● Given exercise
Turn every line of the records below into an item of a numbered list, and drop any blank lines.

_ _ _ _ _

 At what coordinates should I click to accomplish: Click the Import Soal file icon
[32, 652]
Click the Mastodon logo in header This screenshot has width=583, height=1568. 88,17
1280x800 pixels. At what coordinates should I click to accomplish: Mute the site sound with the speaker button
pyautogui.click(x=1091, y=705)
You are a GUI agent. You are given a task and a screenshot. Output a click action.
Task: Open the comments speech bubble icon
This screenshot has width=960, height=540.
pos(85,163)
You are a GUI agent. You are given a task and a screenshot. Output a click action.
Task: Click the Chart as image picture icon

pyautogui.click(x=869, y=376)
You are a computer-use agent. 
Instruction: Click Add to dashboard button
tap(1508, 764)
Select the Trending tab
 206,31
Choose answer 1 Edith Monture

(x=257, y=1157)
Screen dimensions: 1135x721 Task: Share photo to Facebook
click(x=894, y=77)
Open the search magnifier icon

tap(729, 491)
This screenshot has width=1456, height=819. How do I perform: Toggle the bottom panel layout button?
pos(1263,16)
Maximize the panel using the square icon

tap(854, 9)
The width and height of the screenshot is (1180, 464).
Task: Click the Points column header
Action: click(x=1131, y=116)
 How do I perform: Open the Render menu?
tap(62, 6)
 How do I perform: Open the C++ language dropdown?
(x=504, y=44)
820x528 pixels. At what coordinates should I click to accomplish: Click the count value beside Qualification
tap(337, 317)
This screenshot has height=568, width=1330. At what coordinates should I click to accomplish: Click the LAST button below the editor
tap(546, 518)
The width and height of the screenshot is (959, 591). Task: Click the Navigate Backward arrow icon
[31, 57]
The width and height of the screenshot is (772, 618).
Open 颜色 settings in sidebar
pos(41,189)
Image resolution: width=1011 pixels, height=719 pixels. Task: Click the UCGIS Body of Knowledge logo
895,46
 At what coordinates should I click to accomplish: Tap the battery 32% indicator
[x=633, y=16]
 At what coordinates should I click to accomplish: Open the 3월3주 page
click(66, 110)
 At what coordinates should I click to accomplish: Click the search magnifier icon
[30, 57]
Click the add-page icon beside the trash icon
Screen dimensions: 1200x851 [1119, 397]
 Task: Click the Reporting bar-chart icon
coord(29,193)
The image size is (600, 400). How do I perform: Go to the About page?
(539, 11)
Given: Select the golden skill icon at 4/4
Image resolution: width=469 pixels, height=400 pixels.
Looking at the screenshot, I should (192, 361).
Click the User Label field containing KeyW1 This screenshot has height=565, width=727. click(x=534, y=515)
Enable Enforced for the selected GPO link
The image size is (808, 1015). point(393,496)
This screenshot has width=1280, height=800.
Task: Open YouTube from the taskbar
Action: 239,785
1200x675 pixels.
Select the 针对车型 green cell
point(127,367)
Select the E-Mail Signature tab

_ _ _ _ _

● Result for this exercise
1.  At what coordinates should I click to accomplish: Click the Import Soal file icon
2. [32, 652]
3. Click the Mastodon logo in header This screenshot has width=583, height=1568. 88,17
4. 1280x800 pixels. At what coordinates should I click to accomplish: Mute the site sound with the speaker button
5. pyautogui.click(x=1091, y=705)
6. You are a GUI agent. You are given a task and a screenshot. Output a click action.
7. Task: Open the comments speech bubble icon
8. This screenshot has width=960, height=540.
9. pos(85,163)
10. You are a GUI agent. You are given a task and a screenshot. Output a click action.
11. Task: Click the Chart as image picture icon
12. pyautogui.click(x=869, y=376)
13. You are a computer-use agent. 
14. Instruction: Click Add to dashboard button
15. tap(1508, 764)
16. Select the Trending tab
17.  206,31
18. Choose answer 1 Edith Monture
19. (x=257, y=1157)
20. Screen dimensions: 1135x721 Task: Share photo to Facebook
21. click(x=894, y=77)
22. Open the search magnifier icon
23. tap(729, 491)
24. This screenshot has width=1456, height=819. How do I perform: Toggle the bottom panel layout button?
25. pos(1263,16)
26. Maximize the panel using the square icon
27. tap(854, 9)
28. The width and height of the screenshot is (1180, 464).
29. Task: Click the Points column header
30. Action: click(x=1131, y=116)
31.  How do I perform: Open the Render menu?
32. tap(62, 6)
33.  How do I perform: Open the C++ language dropdown?
34. (x=504, y=44)
35. 820x528 pixels. At what coordinates should I click to accomplish: Click the count value beside Qualification
36. tap(337, 317)
37. This screenshot has height=568, width=1330. At what coordinates should I click to accomplish: Click the LAST button below the editor
38. tap(546, 518)
39. The width and height of the screenshot is (959, 591). Task: Click the Navigate Backward arrow icon
40. [31, 57]
41. The width and height of the screenshot is (772, 618).
42. Open 颜色 settings in sidebar
43. pos(41,189)
44. Image resolution: width=1011 pixels, height=719 pixels. Task: Click the UCGIS Body of Knowledge logo
45. 895,46
46.  At what coordinates should I click to accomplish: Tap the battery 32% indicator
47. [x=633, y=16]
48.  At what coordinates should I click to accomplish: Open the 3월3주 page
49. click(66, 110)
50.  At what coordinates should I click to accomplish: Click the search magnifier icon
51. [30, 57]
52. Click the add-page icon beside the trash icon
53. Screen dimensions: 1200x851 [1119, 397]
54.  Task: Click the Reporting bar-chart icon
55. coord(29,193)
56. The image size is (600, 400). How do I perform: Go to the About page?
57. (539, 11)
58. Given: Select the golden skill icon at 4/4
59. Image resolution: width=469 pixels, height=400 pixels.
60. Looking at the screenshot, I should (192, 361).
61. Click the User Label field containing KeyW1 This screenshot has height=565, width=727. click(x=534, y=515)
62. Enable Enforced for the selected GPO link
63. The image size is (808, 1015). point(393,496)
64. This screenshot has width=1280, height=800.
65. Task: Open YouTube from the taskbar
66. Action: 239,785
67. 1200x675 pixels.
68. Select the 针对车型 green cell
69. point(127,367)
70. Select the E-Mail Signature tab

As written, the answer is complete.